🟣 Welcome Emails: You Had One Job
Your welcome email problem is actually a business model problem
You finally got the subscriber. Months of content, word of mouth, maybe some paid acquisition. They found you, they trusted you with their email address, and they hit confirm.
And then you handed them a choose your own adventure.
The welcome email has become one of the most overburdened pieces of content in media. We treat it like our only shot — if we don't say everything right now, we'll never get another chance. So in goes the content archive, the social links, the referral program, the sponsor message, the three different newsletters they might also enjoy, and the founder's note explaining the origin story.
We just finished telling them we'd make their life simpler. And the first thing we did was make it more complicated.
Here's what I think is actually going on: most welcome email problems are business model problems. There are three distinct types of subscribers arriving at that confirmation page, and they need three completely different things from you. The reason welcome emails get overloaded is that we're trying to serve all three at once without being honest about which one we're actually talking to.
Let me walk through each one.
The informed subscriber: confirm the decision, don't re-explain it
This is the subscriber who already knows who you are. They found you through a referral, saw someone share your work on LinkedIn or X, or heard your name enough times that they finally went looking. By the time they hit subscribe, they've already made most of the decision. They don't need an origin story. They don't need a table of contents. They need confirmation that it worked and a reason to trust the inbox relationship.
For this subscriber, the welcome email has one job: prove to their inbox that you're not a stranger.
That means three specific asks, and I'll be direct about them because my readers tend to know how this works:
- Add me to your contacts. If you're on Gmail, drag this into your primary tab. If you're on Outlook or something with aggressive filtering, add my sending domain to your safe senders list.
- Reply to this email. One word is fine. A question is great. What you're doing is giving your inbox provider a signal that not only did you want this, but you're actively engaged with it.
- Get the domain whitelisted at the admin level if you're on a corporate account. Personal safe sender settings don't always cut it anymore. Corporate email filters are getting more aggressive, and if your IT department runs a tight ship, this one may need to go through them.

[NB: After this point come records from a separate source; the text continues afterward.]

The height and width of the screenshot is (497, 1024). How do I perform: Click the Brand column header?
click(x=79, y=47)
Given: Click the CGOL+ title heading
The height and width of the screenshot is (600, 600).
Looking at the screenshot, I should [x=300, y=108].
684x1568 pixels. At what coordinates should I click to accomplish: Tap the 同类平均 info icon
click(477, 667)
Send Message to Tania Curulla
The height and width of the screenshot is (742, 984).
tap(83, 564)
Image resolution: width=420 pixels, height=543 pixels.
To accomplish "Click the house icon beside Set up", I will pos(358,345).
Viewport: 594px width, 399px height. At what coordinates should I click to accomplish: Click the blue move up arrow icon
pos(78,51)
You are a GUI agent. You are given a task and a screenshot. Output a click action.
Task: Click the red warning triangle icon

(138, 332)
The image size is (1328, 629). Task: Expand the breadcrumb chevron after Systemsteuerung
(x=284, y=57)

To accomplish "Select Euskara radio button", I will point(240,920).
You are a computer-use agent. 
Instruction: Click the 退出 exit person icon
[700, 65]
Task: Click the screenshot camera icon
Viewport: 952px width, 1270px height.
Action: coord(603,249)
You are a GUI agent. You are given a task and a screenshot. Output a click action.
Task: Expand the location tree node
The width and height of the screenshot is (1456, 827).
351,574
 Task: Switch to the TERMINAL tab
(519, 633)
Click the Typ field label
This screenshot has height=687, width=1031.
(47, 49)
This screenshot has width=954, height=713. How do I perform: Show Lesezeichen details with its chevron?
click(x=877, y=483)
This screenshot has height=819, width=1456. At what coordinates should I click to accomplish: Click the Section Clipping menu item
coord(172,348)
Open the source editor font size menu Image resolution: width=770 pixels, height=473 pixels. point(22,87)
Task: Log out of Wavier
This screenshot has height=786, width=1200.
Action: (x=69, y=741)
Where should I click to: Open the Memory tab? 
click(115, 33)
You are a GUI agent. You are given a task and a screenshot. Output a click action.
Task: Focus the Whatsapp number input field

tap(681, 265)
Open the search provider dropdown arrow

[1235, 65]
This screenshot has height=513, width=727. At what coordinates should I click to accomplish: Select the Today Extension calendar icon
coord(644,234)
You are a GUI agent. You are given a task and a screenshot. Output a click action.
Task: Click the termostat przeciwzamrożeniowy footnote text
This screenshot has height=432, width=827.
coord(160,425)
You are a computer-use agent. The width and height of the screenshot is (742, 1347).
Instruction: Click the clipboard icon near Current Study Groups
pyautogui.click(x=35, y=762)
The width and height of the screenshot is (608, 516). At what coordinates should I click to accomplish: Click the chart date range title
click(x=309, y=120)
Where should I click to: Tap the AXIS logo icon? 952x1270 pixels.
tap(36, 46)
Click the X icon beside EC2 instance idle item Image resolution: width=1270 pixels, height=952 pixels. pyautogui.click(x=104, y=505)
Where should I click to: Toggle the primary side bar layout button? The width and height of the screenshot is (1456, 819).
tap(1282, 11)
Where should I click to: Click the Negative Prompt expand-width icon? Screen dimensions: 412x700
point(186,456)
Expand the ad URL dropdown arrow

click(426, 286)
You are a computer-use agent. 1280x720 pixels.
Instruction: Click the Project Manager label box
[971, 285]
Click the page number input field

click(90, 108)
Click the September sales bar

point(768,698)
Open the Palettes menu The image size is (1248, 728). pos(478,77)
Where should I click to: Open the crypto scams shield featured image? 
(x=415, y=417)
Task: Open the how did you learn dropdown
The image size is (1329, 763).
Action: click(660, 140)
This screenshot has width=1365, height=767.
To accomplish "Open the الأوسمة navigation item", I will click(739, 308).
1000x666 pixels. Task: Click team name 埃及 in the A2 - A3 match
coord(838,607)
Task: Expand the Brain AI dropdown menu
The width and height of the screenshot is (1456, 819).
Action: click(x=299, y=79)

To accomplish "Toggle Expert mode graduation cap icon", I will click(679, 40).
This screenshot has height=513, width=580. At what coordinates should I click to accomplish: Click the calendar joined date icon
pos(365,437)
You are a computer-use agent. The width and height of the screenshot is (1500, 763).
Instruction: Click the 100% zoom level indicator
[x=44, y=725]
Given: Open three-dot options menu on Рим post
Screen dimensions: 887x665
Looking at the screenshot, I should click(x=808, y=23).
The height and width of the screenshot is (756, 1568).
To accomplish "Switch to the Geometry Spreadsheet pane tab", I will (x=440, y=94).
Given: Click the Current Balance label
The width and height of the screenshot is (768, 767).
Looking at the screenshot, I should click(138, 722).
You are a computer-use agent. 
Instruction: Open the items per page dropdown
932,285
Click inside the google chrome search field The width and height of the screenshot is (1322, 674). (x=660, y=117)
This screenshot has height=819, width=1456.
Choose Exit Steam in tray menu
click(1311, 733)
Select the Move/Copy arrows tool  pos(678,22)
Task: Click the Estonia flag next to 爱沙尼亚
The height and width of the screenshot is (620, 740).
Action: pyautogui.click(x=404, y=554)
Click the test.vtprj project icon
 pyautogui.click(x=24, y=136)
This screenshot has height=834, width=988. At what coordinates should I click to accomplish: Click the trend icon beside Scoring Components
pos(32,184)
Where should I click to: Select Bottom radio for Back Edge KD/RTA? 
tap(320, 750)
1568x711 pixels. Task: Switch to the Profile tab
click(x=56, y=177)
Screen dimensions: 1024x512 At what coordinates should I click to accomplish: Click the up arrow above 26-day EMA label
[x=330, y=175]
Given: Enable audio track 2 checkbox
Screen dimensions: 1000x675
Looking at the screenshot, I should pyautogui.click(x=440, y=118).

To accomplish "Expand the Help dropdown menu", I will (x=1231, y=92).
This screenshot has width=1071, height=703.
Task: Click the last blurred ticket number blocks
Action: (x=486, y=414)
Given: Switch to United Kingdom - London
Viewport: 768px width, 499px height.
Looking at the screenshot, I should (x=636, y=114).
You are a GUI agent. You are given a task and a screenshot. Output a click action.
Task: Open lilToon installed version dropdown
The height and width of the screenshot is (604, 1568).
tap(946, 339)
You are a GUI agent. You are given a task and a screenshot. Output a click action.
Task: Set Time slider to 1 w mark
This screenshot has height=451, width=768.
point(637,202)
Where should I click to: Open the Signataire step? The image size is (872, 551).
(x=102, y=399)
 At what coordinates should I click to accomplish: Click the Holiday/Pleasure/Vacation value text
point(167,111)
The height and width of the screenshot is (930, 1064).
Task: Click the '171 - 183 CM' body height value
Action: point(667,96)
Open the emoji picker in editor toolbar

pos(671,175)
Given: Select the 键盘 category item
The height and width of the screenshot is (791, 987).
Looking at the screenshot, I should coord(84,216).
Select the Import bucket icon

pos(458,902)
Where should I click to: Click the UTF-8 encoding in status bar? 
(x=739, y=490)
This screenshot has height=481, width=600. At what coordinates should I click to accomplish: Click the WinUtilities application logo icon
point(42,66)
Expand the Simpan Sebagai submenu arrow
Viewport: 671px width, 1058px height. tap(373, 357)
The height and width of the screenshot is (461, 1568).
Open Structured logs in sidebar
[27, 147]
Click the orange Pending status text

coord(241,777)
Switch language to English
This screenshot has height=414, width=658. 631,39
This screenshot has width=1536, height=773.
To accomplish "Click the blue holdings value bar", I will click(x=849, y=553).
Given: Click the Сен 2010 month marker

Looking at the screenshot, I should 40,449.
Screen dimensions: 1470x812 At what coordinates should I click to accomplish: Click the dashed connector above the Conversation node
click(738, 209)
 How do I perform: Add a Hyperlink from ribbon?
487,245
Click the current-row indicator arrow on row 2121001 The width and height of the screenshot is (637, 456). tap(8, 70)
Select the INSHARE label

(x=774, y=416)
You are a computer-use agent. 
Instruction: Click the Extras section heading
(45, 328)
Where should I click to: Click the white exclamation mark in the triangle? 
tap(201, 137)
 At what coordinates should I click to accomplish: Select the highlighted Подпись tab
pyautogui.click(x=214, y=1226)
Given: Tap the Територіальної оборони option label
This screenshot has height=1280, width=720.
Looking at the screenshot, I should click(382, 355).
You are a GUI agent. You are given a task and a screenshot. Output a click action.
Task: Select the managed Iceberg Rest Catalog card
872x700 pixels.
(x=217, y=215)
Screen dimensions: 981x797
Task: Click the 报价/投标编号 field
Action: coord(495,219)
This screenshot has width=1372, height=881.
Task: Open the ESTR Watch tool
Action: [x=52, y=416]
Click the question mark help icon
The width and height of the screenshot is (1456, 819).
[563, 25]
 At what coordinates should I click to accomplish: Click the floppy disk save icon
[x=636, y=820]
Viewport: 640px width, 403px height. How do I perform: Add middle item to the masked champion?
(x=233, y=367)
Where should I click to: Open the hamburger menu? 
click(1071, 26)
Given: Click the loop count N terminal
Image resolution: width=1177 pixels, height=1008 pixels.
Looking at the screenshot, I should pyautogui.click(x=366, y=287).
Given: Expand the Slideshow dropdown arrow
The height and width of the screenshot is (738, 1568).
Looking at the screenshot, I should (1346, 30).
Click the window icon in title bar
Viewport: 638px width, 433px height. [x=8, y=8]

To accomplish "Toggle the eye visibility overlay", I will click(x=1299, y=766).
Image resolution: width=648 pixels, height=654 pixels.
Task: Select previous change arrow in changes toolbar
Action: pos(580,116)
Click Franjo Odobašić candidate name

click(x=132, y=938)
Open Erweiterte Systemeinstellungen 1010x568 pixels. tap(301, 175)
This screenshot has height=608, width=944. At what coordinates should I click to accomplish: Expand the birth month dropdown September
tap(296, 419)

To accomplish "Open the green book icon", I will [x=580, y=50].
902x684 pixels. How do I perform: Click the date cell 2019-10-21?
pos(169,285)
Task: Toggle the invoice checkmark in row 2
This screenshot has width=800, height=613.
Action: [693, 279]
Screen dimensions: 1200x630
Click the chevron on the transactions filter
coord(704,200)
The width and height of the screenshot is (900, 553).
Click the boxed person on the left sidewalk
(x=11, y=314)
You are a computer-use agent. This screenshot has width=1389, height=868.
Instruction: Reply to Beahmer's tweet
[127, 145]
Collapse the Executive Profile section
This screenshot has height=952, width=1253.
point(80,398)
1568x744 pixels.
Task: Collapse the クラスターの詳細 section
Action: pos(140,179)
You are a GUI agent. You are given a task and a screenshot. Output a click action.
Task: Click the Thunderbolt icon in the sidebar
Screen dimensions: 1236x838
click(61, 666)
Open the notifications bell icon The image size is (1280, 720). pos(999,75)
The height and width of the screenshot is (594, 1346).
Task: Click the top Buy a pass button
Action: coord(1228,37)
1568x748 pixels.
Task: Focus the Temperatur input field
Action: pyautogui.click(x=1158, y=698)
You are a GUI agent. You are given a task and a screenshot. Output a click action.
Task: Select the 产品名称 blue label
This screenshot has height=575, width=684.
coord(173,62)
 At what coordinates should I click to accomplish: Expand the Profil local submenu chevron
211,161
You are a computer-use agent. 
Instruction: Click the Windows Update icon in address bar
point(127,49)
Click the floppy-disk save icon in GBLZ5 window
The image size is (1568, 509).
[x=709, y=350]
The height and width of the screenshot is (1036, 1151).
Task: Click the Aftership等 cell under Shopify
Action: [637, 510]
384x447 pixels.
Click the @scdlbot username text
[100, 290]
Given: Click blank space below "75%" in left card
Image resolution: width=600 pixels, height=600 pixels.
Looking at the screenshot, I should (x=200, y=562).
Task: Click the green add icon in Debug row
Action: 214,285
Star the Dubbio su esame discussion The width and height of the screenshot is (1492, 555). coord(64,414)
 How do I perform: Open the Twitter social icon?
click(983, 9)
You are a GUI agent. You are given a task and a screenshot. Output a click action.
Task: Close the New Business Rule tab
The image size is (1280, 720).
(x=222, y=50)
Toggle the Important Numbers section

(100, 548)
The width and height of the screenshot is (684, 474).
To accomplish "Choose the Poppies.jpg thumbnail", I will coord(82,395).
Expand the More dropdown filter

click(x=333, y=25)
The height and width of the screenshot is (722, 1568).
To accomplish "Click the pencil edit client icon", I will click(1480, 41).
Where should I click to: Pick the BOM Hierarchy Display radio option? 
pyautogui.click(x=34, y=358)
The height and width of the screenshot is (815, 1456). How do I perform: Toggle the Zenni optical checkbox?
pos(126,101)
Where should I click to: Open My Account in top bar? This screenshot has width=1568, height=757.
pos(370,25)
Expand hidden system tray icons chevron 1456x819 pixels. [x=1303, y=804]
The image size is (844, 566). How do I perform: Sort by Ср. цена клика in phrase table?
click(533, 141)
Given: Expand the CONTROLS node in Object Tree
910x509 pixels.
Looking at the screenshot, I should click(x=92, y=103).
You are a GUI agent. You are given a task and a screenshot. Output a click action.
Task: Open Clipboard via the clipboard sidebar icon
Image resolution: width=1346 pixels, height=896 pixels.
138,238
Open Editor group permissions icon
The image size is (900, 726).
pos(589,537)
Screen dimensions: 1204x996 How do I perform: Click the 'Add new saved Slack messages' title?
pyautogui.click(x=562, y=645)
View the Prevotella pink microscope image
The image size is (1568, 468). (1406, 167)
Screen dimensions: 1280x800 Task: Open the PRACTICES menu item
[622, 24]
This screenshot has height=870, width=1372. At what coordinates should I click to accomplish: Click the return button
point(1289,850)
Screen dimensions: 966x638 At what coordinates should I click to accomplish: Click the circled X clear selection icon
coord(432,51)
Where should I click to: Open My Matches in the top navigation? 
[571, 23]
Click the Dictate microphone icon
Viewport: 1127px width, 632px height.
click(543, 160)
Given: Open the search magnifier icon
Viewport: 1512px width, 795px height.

That's it. For a pure newsletter with your own voice and your own content, you can put them straight into your regular sending cadence after that. The next email they get should just be the newsletter — on time, delivering on the promise you made.
The product or creator subscriber: this isn't a welcome flow, it's onboarding
If you're not a pure newsletter — if there's a course, a community, a tool, a service sitting behind what you do — the welcome email is doing a different job. You're not just confirming an inbox relationship. You're beginning a structured process of getting someone from curious to committed.
This is where a sequence makes sense. But call it what it is: onboarding, not a welcome flow. The distinction matters because the logic is different. A welcome flow is about establishing trust. An onboarding sequence is about moving someone through a decision. Mixing the two up is where things get muddled.
The emails that follow the confirmation in an onboarding context should be building the case — social proof, what success looks like, what the first step actually is. Paced deliberately. Not dumped into email one.
And a principle worth holding onto regardless of where you land: protect your new subscribers from your monetization for a little while. We all understand how this works. But there's a reason you spent real time and energy getting someone to trust you with their email address. Going commercial too fast can burn that trust before you've ever delivered on the value you promised.
The paid acquisition subscriber: negative CAC logic doesn't transfer as easily as it looks
This is where it gets interesting, and where I see the most borrowed playbooks go wrong.
There's a version of newsletter growth where the math works like this: if I can recommend another newsletter or product in my welcome sequence, and get paid for that recommendation, I can offset or eliminate my acquisition cost before the first issue ever goes out. Negative CAC. It works. For some operators, in some verticals, with certain audience profiles, it works really well.
The problem is that people see it working for a specific operator — usually one with a well-established brand and a highly engaged existing audience — and assume the playbook transfers. It often doesn't. The tolerance for commercial welcome sequences is lower than it looks from the outside, and it's getting lower as inboxes get more crowded.
We've all signed up for something that felt right, and then within 48 hours we're getting three promotional emails from newsletters we never agreed to, being pushed toward products we weren't looking for, and wondering why we bothered. We unsubscribe. Sometimes we don't even open the newsletter we came for, because the relationship started with a bad signal.
Going commercial before the first issue isn't inherently wrong. But if you're going to do it, you should go in with clear eyes about what you're trading. You're trading some amount of early trust for early revenue. That's a real tradeoff. And if you don't have the brand equity or content quality to earn that trust back quickly, the math might not work the way you're hoping.
The question worth asking before you design any of this
Which of these three subscribers are you actually building for?
If you're honest about that, the welcome email mostly designs itself. A pure newsletter operator building an informed audience doesn't need a sequence. A product-focused creator needs a real onboarding flow that earns the conversion. A growth-stage operator running paid acquisition needs to understand what they're actually trading before they build a monetization layer into day one.
The welcome email became a dumping ground because we stopped being honest about what we were asking it to do. Pick the job. Build for that.